DATA SHOWN Start Marker

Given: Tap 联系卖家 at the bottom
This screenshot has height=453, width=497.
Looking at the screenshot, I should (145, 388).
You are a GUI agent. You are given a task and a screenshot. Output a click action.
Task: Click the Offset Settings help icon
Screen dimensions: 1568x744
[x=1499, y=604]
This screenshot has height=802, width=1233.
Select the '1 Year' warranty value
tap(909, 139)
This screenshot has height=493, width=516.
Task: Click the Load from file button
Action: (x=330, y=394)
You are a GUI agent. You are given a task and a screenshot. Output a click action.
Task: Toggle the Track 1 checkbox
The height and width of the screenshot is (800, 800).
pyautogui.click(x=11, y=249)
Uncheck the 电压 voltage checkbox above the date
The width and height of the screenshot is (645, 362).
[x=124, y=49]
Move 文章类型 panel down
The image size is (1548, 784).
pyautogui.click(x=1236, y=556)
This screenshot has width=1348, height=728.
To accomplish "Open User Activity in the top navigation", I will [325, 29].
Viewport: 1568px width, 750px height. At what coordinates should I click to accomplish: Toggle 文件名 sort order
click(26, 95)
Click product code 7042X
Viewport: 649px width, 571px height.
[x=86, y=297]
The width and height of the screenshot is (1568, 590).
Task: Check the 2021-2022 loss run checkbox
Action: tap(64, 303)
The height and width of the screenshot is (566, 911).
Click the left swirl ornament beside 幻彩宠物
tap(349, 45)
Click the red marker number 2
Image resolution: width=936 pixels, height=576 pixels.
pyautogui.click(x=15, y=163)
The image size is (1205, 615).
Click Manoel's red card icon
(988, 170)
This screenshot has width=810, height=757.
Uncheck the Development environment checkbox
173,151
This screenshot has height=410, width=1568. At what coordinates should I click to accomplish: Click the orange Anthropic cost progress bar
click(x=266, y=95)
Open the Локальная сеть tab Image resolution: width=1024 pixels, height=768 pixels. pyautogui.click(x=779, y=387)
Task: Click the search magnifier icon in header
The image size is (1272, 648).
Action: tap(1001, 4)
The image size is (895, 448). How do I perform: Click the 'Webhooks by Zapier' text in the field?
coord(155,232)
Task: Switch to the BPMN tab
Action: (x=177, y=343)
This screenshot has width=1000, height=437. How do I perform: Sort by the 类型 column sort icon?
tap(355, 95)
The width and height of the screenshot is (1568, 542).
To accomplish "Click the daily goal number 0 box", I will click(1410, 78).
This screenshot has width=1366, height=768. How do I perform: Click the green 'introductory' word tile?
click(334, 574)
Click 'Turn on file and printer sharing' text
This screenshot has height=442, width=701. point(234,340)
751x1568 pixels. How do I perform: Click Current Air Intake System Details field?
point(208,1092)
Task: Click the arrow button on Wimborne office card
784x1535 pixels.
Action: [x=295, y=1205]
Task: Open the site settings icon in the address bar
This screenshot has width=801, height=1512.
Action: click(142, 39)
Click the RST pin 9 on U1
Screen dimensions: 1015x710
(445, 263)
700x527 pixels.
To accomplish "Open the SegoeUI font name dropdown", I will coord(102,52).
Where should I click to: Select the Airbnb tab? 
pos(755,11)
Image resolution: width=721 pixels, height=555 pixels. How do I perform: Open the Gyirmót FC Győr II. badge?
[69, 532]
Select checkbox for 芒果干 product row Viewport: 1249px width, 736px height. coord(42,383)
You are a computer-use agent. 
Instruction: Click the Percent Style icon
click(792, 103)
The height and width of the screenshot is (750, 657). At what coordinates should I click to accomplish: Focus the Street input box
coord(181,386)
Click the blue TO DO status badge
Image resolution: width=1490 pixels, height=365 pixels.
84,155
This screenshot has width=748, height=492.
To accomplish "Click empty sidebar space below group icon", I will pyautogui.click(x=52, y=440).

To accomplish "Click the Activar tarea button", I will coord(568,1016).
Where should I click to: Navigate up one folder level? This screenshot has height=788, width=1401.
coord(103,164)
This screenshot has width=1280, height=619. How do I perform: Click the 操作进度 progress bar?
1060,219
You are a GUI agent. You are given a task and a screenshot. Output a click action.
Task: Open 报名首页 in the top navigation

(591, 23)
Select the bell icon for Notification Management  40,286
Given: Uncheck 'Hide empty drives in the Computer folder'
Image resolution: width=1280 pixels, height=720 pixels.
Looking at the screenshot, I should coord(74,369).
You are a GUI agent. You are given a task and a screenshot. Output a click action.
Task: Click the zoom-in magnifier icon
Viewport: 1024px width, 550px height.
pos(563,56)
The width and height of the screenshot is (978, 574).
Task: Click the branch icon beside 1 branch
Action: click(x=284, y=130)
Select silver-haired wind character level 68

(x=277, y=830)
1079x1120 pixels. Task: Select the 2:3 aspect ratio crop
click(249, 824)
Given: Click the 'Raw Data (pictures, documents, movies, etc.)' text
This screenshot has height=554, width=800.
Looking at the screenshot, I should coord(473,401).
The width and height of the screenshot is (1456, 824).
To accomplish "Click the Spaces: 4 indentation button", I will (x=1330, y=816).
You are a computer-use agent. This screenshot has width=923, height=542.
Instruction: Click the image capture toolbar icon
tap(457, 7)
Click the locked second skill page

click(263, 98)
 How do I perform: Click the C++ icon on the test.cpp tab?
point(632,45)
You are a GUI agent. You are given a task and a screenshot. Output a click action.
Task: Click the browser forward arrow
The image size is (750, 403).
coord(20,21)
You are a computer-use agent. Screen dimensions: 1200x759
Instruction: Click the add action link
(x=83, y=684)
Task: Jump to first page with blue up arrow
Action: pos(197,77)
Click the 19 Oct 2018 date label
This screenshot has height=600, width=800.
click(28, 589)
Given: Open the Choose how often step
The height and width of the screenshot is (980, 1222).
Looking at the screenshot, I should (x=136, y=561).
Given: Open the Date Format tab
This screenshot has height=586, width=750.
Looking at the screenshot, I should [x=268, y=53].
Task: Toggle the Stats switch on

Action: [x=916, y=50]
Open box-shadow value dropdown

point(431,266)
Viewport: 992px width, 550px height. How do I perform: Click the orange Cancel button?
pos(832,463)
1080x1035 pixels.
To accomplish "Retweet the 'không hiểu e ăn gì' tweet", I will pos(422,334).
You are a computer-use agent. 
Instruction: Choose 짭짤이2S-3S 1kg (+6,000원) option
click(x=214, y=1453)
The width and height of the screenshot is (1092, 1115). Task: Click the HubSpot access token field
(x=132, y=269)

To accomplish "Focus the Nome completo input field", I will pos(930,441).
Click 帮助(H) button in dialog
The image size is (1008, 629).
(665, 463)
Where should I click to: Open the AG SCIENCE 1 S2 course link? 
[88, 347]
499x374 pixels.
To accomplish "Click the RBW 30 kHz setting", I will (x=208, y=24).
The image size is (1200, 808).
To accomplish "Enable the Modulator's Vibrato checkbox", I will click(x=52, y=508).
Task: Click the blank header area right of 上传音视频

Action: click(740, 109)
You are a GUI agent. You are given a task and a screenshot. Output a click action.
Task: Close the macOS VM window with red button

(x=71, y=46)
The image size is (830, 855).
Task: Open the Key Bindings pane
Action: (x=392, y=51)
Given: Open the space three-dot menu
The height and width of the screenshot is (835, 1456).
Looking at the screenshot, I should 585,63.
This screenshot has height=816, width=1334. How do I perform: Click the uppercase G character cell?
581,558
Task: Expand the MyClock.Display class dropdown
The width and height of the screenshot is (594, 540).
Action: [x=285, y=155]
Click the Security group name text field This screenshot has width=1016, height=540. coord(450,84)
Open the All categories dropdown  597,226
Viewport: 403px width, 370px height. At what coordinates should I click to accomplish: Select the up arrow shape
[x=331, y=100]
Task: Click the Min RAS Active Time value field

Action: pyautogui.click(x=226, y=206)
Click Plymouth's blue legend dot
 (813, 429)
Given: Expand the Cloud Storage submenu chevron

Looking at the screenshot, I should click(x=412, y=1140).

DATA SHOWN End Marker

### EXERCISE AIM
Copy every entry exactly; no part may be left out.

### ANSWER BELOW
Given: Tap 联系卖家 at the bottom
This screenshot has height=453, width=497.
Looking at the screenshot, I should (145, 388).
You are a GUI agent. You are given a task and a screenshot. Output a click action.
Task: Click the Offset Settings help icon
Screen dimensions: 1568x744
[x=1499, y=604]
This screenshot has height=802, width=1233.
Select the '1 Year' warranty value
tap(909, 139)
This screenshot has height=493, width=516.
Task: Click the Load from file button
Action: (x=330, y=394)
You are a GUI agent. You are given a task and a screenshot. Output a click action.
Task: Toggle the Track 1 checkbox
The height and width of the screenshot is (800, 800).
pyautogui.click(x=11, y=249)
Uncheck the 电压 voltage checkbox above the date
The width and height of the screenshot is (645, 362).
[x=124, y=49]
Move 文章类型 panel down
The image size is (1548, 784).
pyautogui.click(x=1236, y=556)
This screenshot has width=1348, height=728.
To accomplish "Open User Activity in the top navigation", I will [325, 29].
Viewport: 1568px width, 750px height. At what coordinates should I click to accomplish: Toggle 文件名 sort order
click(26, 95)
Click product code 7042X
Viewport: 649px width, 571px height.
[x=86, y=297]
The width and height of the screenshot is (1568, 590).
Task: Check the 2021-2022 loss run checkbox
Action: tap(64, 303)
The height and width of the screenshot is (566, 911).
Click the left swirl ornament beside 幻彩宠物
tap(349, 45)
Click the red marker number 2
Image resolution: width=936 pixels, height=576 pixels.
pyautogui.click(x=15, y=163)
The image size is (1205, 615).
Click Manoel's red card icon
(988, 170)
This screenshot has width=810, height=757.
Uncheck the Development environment checkbox
173,151
This screenshot has height=410, width=1568. At what coordinates should I click to accomplish: Click the orange Anthropic cost progress bar
click(x=266, y=95)
Open the Локальная сеть tab Image resolution: width=1024 pixels, height=768 pixels. pyautogui.click(x=779, y=387)
Task: Click the search magnifier icon in header
The image size is (1272, 648).
Action: tap(1001, 4)
The image size is (895, 448). How do I perform: Click the 'Webhooks by Zapier' text in the field?
coord(155,232)
Task: Switch to the BPMN tab
Action: (x=177, y=343)
This screenshot has width=1000, height=437. How do I perform: Sort by the 类型 column sort icon?
tap(355, 95)
The width and height of the screenshot is (1568, 542).
To accomplish "Click the daily goal number 0 box", I will click(1410, 78).
This screenshot has width=1366, height=768. How do I perform: Click the green 'introductory' word tile?
click(334, 574)
Click 'Turn on file and printer sharing' text
This screenshot has height=442, width=701. point(234,340)
751x1568 pixels. How do I perform: Click Current Air Intake System Details field?
point(208,1092)
Task: Click the arrow button on Wimborne office card
784x1535 pixels.
Action: [x=295, y=1205]
Task: Open the site settings icon in the address bar
This screenshot has width=801, height=1512.
Action: click(142, 39)
Click the RST pin 9 on U1
Screen dimensions: 1015x710
(445, 263)
700x527 pixels.
To accomplish "Open the SegoeUI font name dropdown", I will coord(102,52).
Where should I click to: Select the Airbnb tab? 
pos(755,11)
Image resolution: width=721 pixels, height=555 pixels. How do I perform: Open the Gyirmót FC Győr II. badge?
[69, 532]
Select checkbox for 芒果干 product row Viewport: 1249px width, 736px height. coord(42,383)
You are a computer-use agent. 
Instruction: Click the Percent Style icon
click(792, 103)
The height and width of the screenshot is (750, 657). At what coordinates should I click to accomplish: Focus the Street input box
coord(181,386)
Click the blue TO DO status badge
Image resolution: width=1490 pixels, height=365 pixels.
84,155
This screenshot has width=748, height=492.
To accomplish "Click empty sidebar space below group icon", I will pyautogui.click(x=52, y=440).

To accomplish "Click the Activar tarea button", I will coord(568,1016).
Where should I click to: Navigate up one folder level? This screenshot has height=788, width=1401.
coord(103,164)
This screenshot has width=1280, height=619. How do I perform: Click the 操作进度 progress bar?
1060,219
You are a GUI agent. You are given a task and a screenshot. Output a click action.
Task: Open 报名首页 in the top navigation

(591, 23)
Select the bell icon for Notification Management  40,286
Given: Uncheck 'Hide empty drives in the Computer folder'
Image resolution: width=1280 pixels, height=720 pixels.
Looking at the screenshot, I should coord(74,369).
You are a GUI agent. You are given a task and a screenshot. Output a click action.
Task: Click the zoom-in magnifier icon
Viewport: 1024px width, 550px height.
pos(563,56)
The width and height of the screenshot is (978, 574).
Task: Click the branch icon beside 1 branch
Action: click(x=284, y=130)
Select silver-haired wind character level 68

(x=277, y=830)
1079x1120 pixels. Task: Select the 2:3 aspect ratio crop
click(249, 824)
Given: Click the 'Raw Data (pictures, documents, movies, etc.)' text
This screenshot has height=554, width=800.
Looking at the screenshot, I should coord(473,401).
The width and height of the screenshot is (1456, 824).
To accomplish "Click the Spaces: 4 indentation button", I will (x=1330, y=816).
You are a computer-use agent. This screenshot has width=923, height=542.
Instruction: Click the image capture toolbar icon
tap(457, 7)
Click the locked second skill page

click(263, 98)
 How do I perform: Click the C++ icon on the test.cpp tab?
point(632,45)
You are a GUI agent. You are given a task and a screenshot. Output a click action.
Task: Click the browser forward arrow
The image size is (750, 403).
coord(20,21)
You are a computer-use agent. Screen dimensions: 1200x759
Instruction: Click the add action link
(x=83, y=684)
Task: Jump to first page with blue up arrow
Action: pos(197,77)
Click the 19 Oct 2018 date label
This screenshot has height=600, width=800.
click(28, 589)
Given: Open the Choose how often step
The height and width of the screenshot is (980, 1222).
Looking at the screenshot, I should (x=136, y=561).
Given: Open the Date Format tab
This screenshot has height=586, width=750.
Looking at the screenshot, I should [x=268, y=53].
Task: Toggle the Stats switch on

Action: [x=916, y=50]
Open box-shadow value dropdown

point(431,266)
Viewport: 992px width, 550px height. How do I perform: Click the orange Cancel button?
pos(832,463)
1080x1035 pixels.
To accomplish "Retweet the 'không hiểu e ăn gì' tweet", I will pos(422,334).
You are a computer-use agent. 
Instruction: Choose 짭짤이2S-3S 1kg (+6,000원) option
click(x=214, y=1453)
The width and height of the screenshot is (1092, 1115). Task: Click the HubSpot access token field
(x=132, y=269)

To accomplish "Focus the Nome completo input field", I will pos(930,441).
Click 帮助(H) button in dialog
The image size is (1008, 629).
(665, 463)
Where should I click to: Open the AG SCIENCE 1 S2 course link? 
[88, 347]
499x374 pixels.
To accomplish "Click the RBW 30 kHz setting", I will (x=208, y=24).
The image size is (1200, 808).
To accomplish "Enable the Modulator's Vibrato checkbox", I will click(x=52, y=508).
Task: Click the blank header area right of 上传音视频

Action: click(740, 109)
You are a GUI agent. You are given a task and a screenshot. Output a click action.
Task: Close the macOS VM window with red button

(x=71, y=46)
The image size is (830, 855).
Task: Open the Key Bindings pane
Action: (x=392, y=51)
Given: Open the space three-dot menu
The height and width of the screenshot is (835, 1456).
Looking at the screenshot, I should 585,63.
This screenshot has height=816, width=1334. How do I perform: Click the uppercase G character cell?
581,558
Task: Expand the MyClock.Display class dropdown
The width and height of the screenshot is (594, 540).
Action: [x=285, y=155]
Click the Security group name text field This screenshot has width=1016, height=540. coord(450,84)
Open the All categories dropdown  597,226
Viewport: 403px width, 370px height. At what coordinates should I click to accomplish: Select the up arrow shape
[x=331, y=100]
Task: Click the Min RAS Active Time value field

Action: pyautogui.click(x=226, y=206)
Click Plymouth's blue legend dot
 (813, 429)
Given: Expand the Cloud Storage submenu chevron

Looking at the screenshot, I should click(x=412, y=1140).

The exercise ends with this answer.